そんな中、クレイドルから距離を取ることに成功した国王がクレイドルを睨み据えながら口を開いた。
「貴様……私を殺してどうするつもりだ!? この場からは逃げられんぞ!」
国王がそう怒鳴ると、クレイドルは近づいて来た兵士を蹴り飛ばし、肩を揺らして笑い始めた。
「ふ、ふふ……! 悉くが的外れだ! オクラーホ・マ・スタンピッド四世! 馬鹿みたいな名前しやがって!」
「な、なんだと……!」
クレイドルが嘲笑いながら口にした言葉に、国王は思わず眉を顰めた。
その顔を見て鼻を鳴らすと、クレイドルは剣を国王に向けて、口を開く。
「俺は、貴様に滅ぼされたレッスル王国の王、トホールド陛下の近衛兵だった者だ。そして、陛下の死を見届けた者の一人でもある」
「レッスル王国の……そうか、捕虜奴隷か……!」
国王がそう言うと、クレイドルは剣を振りかぶり、周囲に迫る兵士達を切り倒して口を開いた。
「陛下は、我ら近衛兵に、俺に逃げろと仰られた! そして、自ら命を絶ったのだ! それから六年……貴様を殺すことだけを考えて剣を振り続けた! さぁ、泣いて詫びろ、スタンピッド! この場に、俺より強い者はいない!」
クレイドルがそう言って国王に斬りかかると、国王の前に三人の兵士が現れ、クレイドルの行く手を阻む。

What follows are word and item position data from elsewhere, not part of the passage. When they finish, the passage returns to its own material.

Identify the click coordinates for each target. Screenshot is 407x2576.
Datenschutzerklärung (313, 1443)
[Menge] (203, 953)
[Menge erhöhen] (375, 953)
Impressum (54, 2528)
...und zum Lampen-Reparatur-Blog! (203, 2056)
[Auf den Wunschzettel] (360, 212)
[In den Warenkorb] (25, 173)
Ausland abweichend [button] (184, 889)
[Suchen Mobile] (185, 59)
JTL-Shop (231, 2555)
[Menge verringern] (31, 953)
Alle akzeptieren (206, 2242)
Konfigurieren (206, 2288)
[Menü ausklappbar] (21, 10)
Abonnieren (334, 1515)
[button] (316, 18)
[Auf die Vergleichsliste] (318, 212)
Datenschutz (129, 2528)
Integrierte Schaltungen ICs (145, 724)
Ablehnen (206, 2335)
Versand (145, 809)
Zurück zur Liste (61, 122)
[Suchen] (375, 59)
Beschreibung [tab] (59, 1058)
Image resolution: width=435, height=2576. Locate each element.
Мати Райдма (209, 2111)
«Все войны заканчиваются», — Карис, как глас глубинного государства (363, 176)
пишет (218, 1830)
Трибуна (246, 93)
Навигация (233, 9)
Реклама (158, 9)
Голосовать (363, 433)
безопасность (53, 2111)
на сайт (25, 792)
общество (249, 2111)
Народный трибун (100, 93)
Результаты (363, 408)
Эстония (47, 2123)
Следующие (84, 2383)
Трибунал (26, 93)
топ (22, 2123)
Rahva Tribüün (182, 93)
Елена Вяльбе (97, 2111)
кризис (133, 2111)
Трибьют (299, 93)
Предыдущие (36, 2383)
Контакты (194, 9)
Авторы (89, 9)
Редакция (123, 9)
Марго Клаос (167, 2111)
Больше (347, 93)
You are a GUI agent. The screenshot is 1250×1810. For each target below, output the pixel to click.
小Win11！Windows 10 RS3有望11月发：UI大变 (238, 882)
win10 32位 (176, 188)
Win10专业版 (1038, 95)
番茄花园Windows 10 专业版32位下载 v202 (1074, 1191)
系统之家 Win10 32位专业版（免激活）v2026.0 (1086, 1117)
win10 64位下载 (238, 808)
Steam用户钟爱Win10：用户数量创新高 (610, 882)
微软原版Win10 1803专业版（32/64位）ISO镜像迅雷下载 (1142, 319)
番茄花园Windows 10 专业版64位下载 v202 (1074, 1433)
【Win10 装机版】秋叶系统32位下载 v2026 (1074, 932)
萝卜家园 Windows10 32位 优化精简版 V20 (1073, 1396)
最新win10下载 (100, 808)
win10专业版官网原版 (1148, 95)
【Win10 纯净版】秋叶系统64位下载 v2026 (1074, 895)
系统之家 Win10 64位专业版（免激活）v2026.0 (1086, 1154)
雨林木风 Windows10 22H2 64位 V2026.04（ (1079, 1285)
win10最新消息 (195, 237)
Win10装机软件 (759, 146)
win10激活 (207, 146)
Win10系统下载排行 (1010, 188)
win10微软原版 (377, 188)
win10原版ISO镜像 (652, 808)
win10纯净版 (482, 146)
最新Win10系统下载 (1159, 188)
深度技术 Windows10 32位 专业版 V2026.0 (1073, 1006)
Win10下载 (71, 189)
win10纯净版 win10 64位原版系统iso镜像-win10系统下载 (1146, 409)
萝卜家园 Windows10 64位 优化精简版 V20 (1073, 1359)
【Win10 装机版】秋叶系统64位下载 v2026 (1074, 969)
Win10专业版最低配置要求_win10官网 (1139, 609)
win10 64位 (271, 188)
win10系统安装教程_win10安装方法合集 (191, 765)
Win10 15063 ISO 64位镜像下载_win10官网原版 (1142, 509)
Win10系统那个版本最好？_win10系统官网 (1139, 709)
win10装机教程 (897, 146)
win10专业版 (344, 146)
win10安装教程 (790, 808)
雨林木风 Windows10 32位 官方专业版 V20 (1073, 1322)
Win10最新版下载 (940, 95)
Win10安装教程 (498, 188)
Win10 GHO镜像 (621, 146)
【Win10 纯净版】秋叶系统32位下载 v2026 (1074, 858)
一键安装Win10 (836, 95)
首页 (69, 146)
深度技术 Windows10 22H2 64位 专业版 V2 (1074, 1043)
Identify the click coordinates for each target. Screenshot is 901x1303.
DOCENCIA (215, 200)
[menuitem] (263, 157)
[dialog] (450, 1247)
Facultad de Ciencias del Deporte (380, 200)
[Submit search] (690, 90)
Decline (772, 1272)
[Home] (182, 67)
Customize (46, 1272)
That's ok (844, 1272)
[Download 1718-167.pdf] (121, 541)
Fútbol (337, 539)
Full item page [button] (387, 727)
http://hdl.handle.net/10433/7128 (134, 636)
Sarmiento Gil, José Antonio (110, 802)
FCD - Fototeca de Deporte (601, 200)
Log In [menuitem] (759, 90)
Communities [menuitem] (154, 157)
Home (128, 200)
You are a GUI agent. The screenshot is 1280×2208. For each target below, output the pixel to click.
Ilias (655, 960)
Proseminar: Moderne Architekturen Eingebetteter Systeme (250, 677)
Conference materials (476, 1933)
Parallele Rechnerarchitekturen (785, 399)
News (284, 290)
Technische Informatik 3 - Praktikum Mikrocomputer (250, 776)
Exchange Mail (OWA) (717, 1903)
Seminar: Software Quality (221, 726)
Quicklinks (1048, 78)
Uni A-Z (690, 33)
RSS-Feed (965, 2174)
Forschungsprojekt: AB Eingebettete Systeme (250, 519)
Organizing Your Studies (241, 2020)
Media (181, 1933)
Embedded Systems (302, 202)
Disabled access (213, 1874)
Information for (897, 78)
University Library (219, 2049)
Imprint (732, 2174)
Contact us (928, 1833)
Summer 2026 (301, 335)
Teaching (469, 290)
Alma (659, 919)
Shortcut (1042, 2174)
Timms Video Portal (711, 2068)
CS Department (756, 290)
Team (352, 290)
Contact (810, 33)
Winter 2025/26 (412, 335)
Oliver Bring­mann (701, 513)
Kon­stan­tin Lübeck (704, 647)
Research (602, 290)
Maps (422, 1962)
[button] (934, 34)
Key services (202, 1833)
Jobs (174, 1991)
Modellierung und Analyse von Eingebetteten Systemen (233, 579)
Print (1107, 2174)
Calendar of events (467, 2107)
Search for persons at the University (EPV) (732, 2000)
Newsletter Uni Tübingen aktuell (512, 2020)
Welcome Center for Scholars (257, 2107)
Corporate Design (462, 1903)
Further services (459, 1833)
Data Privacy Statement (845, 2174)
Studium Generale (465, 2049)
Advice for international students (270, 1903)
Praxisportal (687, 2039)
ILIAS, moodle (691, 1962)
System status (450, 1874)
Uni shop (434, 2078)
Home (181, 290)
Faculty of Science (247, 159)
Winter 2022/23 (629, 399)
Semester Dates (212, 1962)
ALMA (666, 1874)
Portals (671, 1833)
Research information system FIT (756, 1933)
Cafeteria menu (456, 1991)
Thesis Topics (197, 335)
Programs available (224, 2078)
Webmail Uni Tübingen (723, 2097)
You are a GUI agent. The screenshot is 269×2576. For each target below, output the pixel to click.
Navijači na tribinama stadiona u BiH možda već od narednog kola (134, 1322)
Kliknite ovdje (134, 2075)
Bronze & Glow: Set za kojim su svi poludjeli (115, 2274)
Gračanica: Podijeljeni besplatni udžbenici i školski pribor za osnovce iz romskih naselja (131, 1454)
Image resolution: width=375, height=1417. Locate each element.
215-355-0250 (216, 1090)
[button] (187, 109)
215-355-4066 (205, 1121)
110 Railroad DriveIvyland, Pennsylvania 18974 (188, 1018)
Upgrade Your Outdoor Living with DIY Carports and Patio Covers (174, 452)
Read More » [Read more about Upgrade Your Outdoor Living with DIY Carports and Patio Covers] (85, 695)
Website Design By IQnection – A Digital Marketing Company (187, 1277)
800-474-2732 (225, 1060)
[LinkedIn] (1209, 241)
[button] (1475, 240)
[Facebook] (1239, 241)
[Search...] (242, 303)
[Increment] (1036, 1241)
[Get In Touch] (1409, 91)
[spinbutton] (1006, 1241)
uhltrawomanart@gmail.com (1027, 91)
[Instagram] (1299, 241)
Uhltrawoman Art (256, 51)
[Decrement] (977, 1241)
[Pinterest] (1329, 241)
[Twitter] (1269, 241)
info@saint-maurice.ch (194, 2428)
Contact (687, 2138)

しかし、クレイドルはものの数秒でその三人を斬り倒して逃げようとする国王へと迫った。
「マット! マットはいないか!?」
方々からそんな声が聞こえ、呆然としていた俺は顔を上げて周り見渡す。
観客席の中を何人もの兵達が走っていた。そして、その中にあの妙な王子の姿もある。
トルベジーノ王子は俺に気がつくと、険しい顔で口を開いた。
「マット! 頼む! 父上を助けてくれ!」
そう叫び、トルベジーノは自分の腰に差していた剣をこちらに放り投げた。
思わず立ち上がってそれを受け取り、俺は舞台の上で国王に剣を振るクレイドルの姿を見る。
殺せ、ということか。
と、俺の服をエメラが摘んだ。
目を向けると、エメラが青い顔で首を左右に振っていた。
「だ、駄目です! ヤマトさんは、鎧も着ていないじゃないですか! それに、今のクレイドルさんは、間違いなくヤマトさんであっても殺そうする!」
エメラの泣きそうな顔を見て、俺は頷く。
「そうだな……だが、このままだと、取り返しのつかないことになる」
俺はエメラにそう言い、剣を抜いた。
エメラの言葉で、逆に覚悟が決まった。
クレイドル。
俺が初めて会った剣闘士であり、俺の中での剣闘士というイメージを作った男。
そして、いまだに本気で戦ったことのない男だ。
俺は目から涙を零すエメラの頭を軽く撫で、笑いかけた。出来るだけ安心してくれるよう、力強く笑い掛ける。
「安心しろ。俺が最強だ。エメラが応援してさえくれたら、俺は誰にも負けない」
俺はそう言って、観客席から舞台へと飛び降りた。